The International Court of Justice is reading its judgment on the pulp mills case after having been analyzing it for four years, since May 2006. So far, it has established that noise and visual pollution were not brought about by the paper mill Finnish company Botnia. Activists in Gualeguaychú are watching the ruling live on TV screens set in Arroyo Verde, where they are gathering.
The reading began at 10:00am sharp. An interpreter is simultaneously translating the ruling, for it is being read in French and in English. People have been flooding the streets during the night, and some neighbours even arrived yesterday to the chosen spot. Picketers are also present.

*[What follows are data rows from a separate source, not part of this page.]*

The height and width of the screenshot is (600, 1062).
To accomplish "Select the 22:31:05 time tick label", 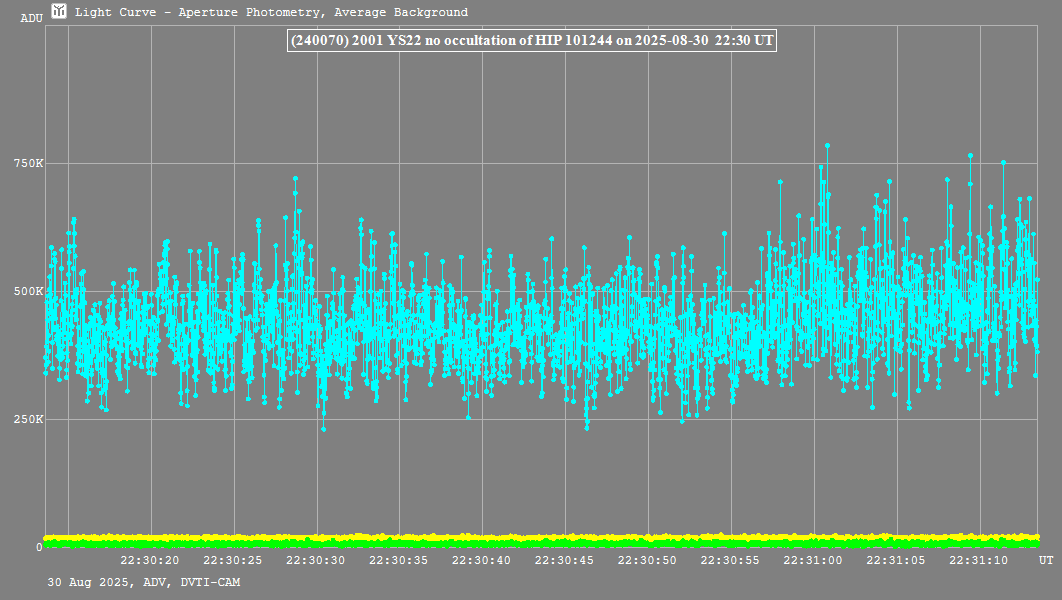I will tap(897, 560).
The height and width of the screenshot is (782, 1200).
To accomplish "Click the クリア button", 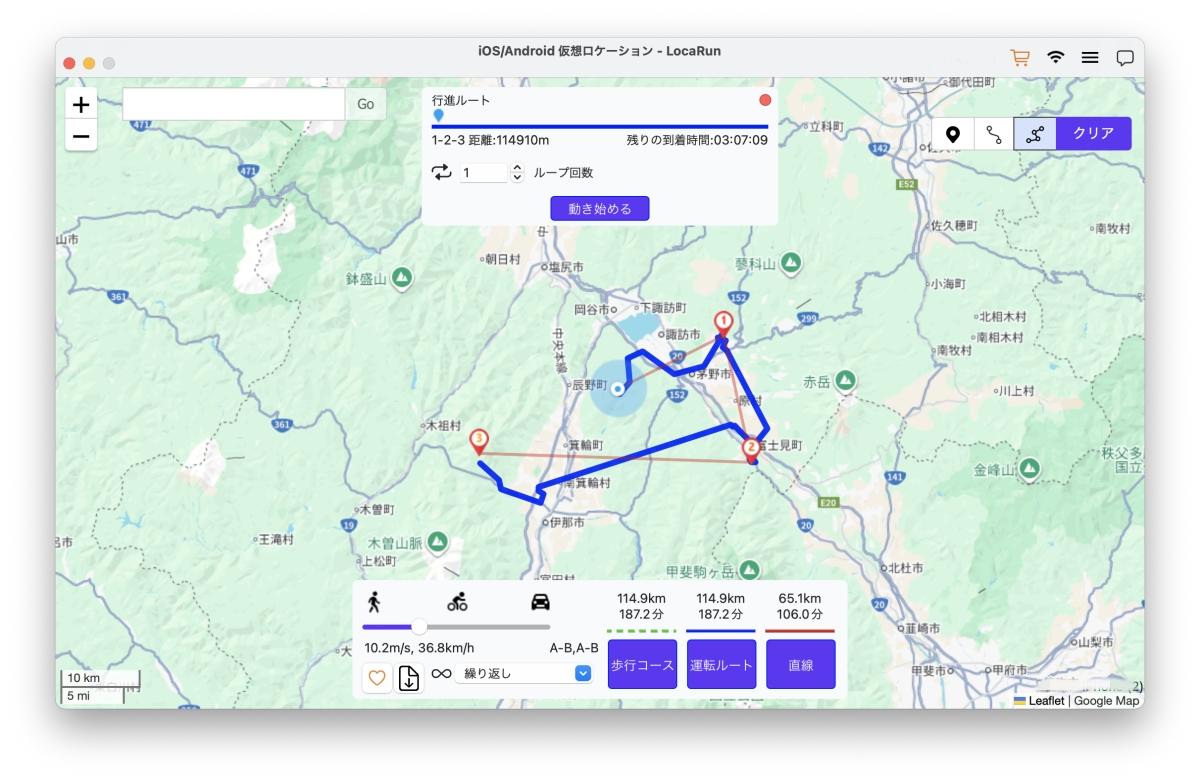I will point(1093,134).
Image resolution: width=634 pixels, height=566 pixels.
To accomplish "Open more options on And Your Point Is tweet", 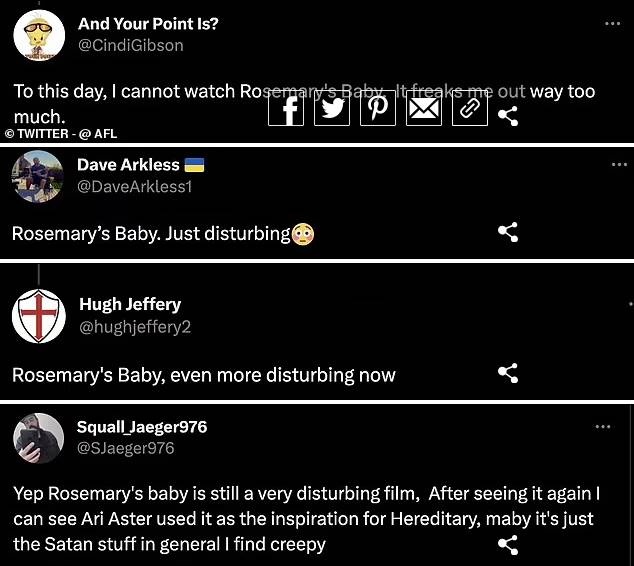I will [x=613, y=23].
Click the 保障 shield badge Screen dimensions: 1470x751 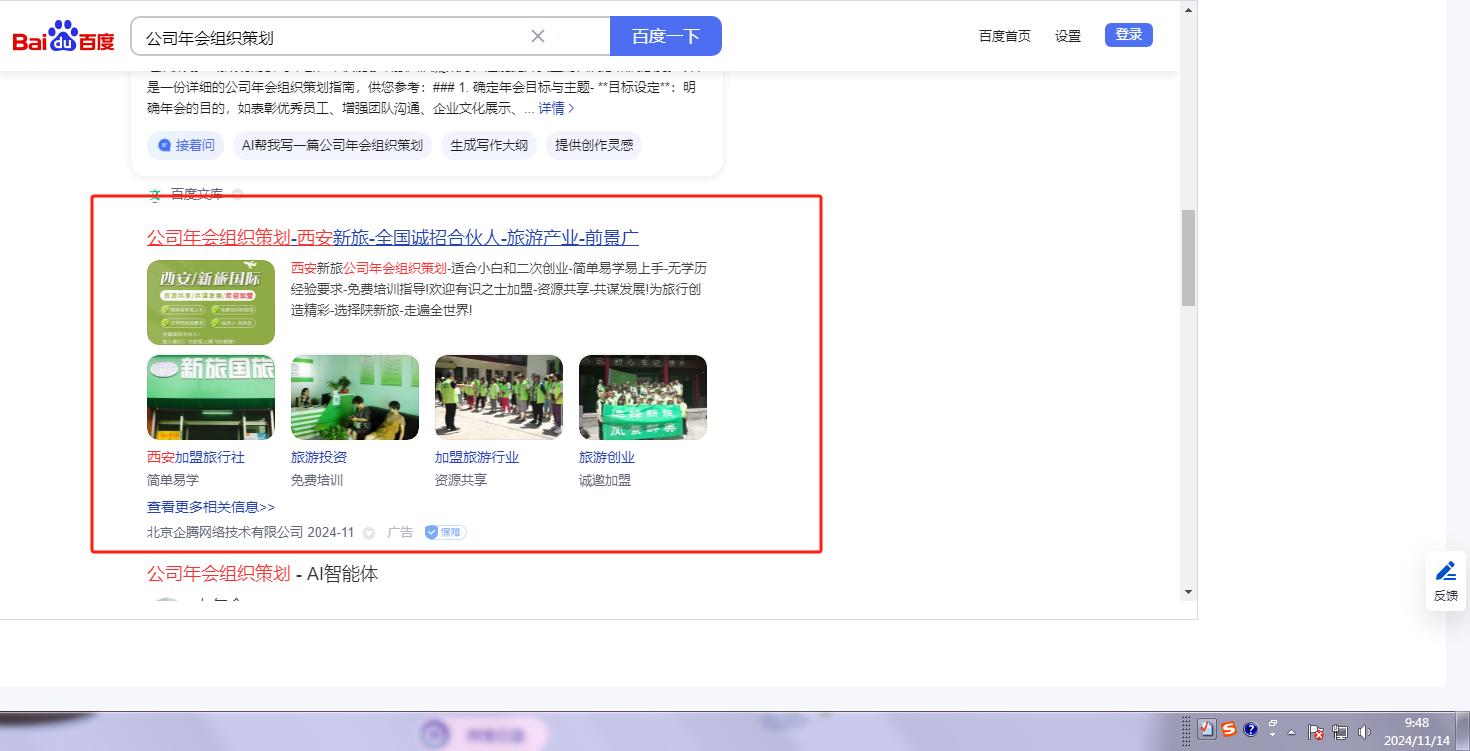pyautogui.click(x=445, y=532)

The International Court of Justice has so far established that no visual or noise pollution was brought about by Botnia paper mill, as well as sentencing that it is no responsibility of the Court to rule on the company's bad smells or its impact on tourism.
Judge Peter Tomka said that the Court "is no witnessing any strong arguments for the demands to be supported", when referring to Argentina's accusation of the pulp mill harming the environment.

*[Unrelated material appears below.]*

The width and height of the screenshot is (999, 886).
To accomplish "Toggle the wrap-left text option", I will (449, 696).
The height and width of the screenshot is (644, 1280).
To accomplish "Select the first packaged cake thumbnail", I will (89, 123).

Tomka as well specified that "no article in the River Uruguay Treaty tackles ‘the bad smells' issue" and, due to this fact, Argentina's demand of this issue and on the tourism impact is not to be taken into account. "Argentina hasn't shown any strong signs of this types of pollution," the ICJ ruling went on.

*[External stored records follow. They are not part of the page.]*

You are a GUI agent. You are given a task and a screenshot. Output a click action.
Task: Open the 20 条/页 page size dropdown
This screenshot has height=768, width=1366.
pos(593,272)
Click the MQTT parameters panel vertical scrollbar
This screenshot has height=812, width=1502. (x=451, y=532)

As for Uruguay and the Treaty, the Court ruled the country had violated the 7th article, for it had allowed Botnia to operate in the area without informing it to the Administrative Commission of the River Uruguay (CARU in Spanish).
Montevideo's administration was sentenced to have not complied with the Treaty, as Argentina it fact has, according to the International Court of Justice's ruling.
The magistrates who form the Court assure they are not to rule of specific issues such as the noise, visual pollution and the bad smells demand. A negotiation stage was suggested for both countries.
As Uruguay has violated the 7th article of the River Uruguay Treaty, it was highlighted that the country had not informed the Administrative Commission of the River Uruguay of the paper mill's operation, as this article specified "any project" must be reported to the CARU.
"Uruguay had not reported on Botnia's projects before it had started to function alongside River Uruguay. It has violated its informing obligation," the Court sentenced.
Argentine and Uruguayan delagations are listening to the International Court of Justice's ruling. The national delegation includes officials such as Ambassador Susana Ruiz Cerruti, escorted by Argentine Ambassador to the Netherlands Santos Goñi Marenco and National Institute of Foreign Service's head Horacio Basabe.